TASK INSTRUCTIONS: The listing below should be written out exactly; please include all of it.

—————

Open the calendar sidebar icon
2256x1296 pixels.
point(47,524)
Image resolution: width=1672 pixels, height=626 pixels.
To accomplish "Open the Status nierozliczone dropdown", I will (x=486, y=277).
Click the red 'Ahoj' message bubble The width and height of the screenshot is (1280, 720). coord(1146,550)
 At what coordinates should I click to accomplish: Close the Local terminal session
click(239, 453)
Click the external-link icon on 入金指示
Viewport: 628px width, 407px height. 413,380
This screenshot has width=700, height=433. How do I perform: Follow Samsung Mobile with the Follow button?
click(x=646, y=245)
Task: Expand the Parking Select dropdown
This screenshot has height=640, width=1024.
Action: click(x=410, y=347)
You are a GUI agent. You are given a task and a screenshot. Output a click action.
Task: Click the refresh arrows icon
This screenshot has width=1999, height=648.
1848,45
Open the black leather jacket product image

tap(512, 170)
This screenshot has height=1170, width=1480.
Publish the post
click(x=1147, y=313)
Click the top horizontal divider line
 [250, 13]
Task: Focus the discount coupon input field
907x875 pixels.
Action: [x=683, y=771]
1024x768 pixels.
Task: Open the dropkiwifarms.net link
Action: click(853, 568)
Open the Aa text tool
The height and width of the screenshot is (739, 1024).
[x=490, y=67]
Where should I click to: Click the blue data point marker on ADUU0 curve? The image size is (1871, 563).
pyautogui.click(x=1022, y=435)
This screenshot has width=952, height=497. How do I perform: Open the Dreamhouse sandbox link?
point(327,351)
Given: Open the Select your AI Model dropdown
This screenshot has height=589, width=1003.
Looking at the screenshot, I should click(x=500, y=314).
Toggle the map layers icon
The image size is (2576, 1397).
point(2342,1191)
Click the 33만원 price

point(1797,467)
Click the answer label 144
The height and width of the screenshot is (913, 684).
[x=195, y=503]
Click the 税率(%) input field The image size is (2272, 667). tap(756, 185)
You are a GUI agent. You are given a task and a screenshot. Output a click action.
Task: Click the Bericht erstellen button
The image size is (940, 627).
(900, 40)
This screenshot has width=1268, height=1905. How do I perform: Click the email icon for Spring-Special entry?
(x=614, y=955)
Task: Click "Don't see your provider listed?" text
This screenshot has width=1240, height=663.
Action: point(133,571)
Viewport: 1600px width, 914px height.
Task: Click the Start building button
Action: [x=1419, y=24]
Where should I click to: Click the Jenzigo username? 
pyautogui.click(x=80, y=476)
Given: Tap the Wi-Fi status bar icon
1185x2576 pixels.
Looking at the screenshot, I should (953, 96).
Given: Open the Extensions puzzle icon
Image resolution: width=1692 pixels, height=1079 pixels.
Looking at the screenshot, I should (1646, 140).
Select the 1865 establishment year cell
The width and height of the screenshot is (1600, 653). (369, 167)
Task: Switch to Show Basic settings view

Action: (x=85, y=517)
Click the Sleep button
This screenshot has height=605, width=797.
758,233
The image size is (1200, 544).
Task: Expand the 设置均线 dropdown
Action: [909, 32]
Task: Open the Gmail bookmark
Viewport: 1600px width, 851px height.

—————

SOLUTION TO THIS TASK:
Open the calendar sidebar icon
2256x1296 pixels.
point(47,524)
Image resolution: width=1672 pixels, height=626 pixels.
To accomplish "Open the Status nierozliczone dropdown", I will (x=486, y=277).
Click the red 'Ahoj' message bubble The width and height of the screenshot is (1280, 720). coord(1146,550)
 At what coordinates should I click to accomplish: Close the Local terminal session
click(239, 453)
Click the external-link icon on 入金指示
Viewport: 628px width, 407px height. 413,380
This screenshot has width=700, height=433. How do I perform: Follow Samsung Mobile with the Follow button?
click(x=646, y=245)
Task: Expand the Parking Select dropdown
This screenshot has height=640, width=1024.
Action: click(x=410, y=347)
You are a GUI agent. You are given a task and a screenshot. Output a click action.
Task: Click the refresh arrows icon
This screenshot has width=1999, height=648.
1848,45
Open the black leather jacket product image

tap(512, 170)
This screenshot has height=1170, width=1480.
Publish the post
click(x=1147, y=313)
Click the top horizontal divider line
 [250, 13]
Task: Focus the discount coupon input field
907x875 pixels.
Action: [x=683, y=771]
1024x768 pixels.
Task: Open the dropkiwifarms.net link
Action: click(853, 568)
Open the Aa text tool
The height and width of the screenshot is (739, 1024).
[x=490, y=67]
Where should I click to: Click the blue data point marker on ADUU0 curve? The image size is (1871, 563).
pyautogui.click(x=1022, y=435)
This screenshot has width=952, height=497. How do I perform: Open the Dreamhouse sandbox link?
point(327,351)
Given: Open the Select your AI Model dropdown
This screenshot has height=589, width=1003.
Looking at the screenshot, I should click(x=500, y=314).
Toggle the map layers icon
The image size is (2576, 1397).
point(2342,1191)
Click the 33만원 price

point(1797,467)
Click the answer label 144
The height and width of the screenshot is (913, 684).
[x=195, y=503]
Click the 税率(%) input field The image size is (2272, 667). tap(756, 185)
You are a GUI agent. You are given a task and a screenshot. Output a click action.
Task: Click the Bericht erstellen button
The image size is (940, 627).
(900, 40)
This screenshot has width=1268, height=1905. How do I perform: Click the email icon for Spring-Special entry?
(x=614, y=955)
Task: Click "Don't see your provider listed?" text
This screenshot has width=1240, height=663.
Action: point(133,571)
Viewport: 1600px width, 914px height.
Task: Click the Start building button
Action: [x=1419, y=24]
Where should I click to: Click the Jenzigo username? 
pyautogui.click(x=80, y=476)
Given: Tap the Wi-Fi status bar icon
1185x2576 pixels.
Looking at the screenshot, I should (953, 96).
Given: Open the Extensions puzzle icon
Image resolution: width=1692 pixels, height=1079 pixels.
Looking at the screenshot, I should (1646, 140).
Select the 1865 establishment year cell
The width and height of the screenshot is (1600, 653). (369, 167)
Task: Switch to Show Basic settings view

Action: (x=85, y=517)
Click the Sleep button
This screenshot has height=605, width=797.
758,233
The image size is (1200, 544).
Task: Expand the 设置均线 dropdown
Action: [909, 32]
Task: Open the Gmail bookmark
Viewport: 1600px width, 851px height.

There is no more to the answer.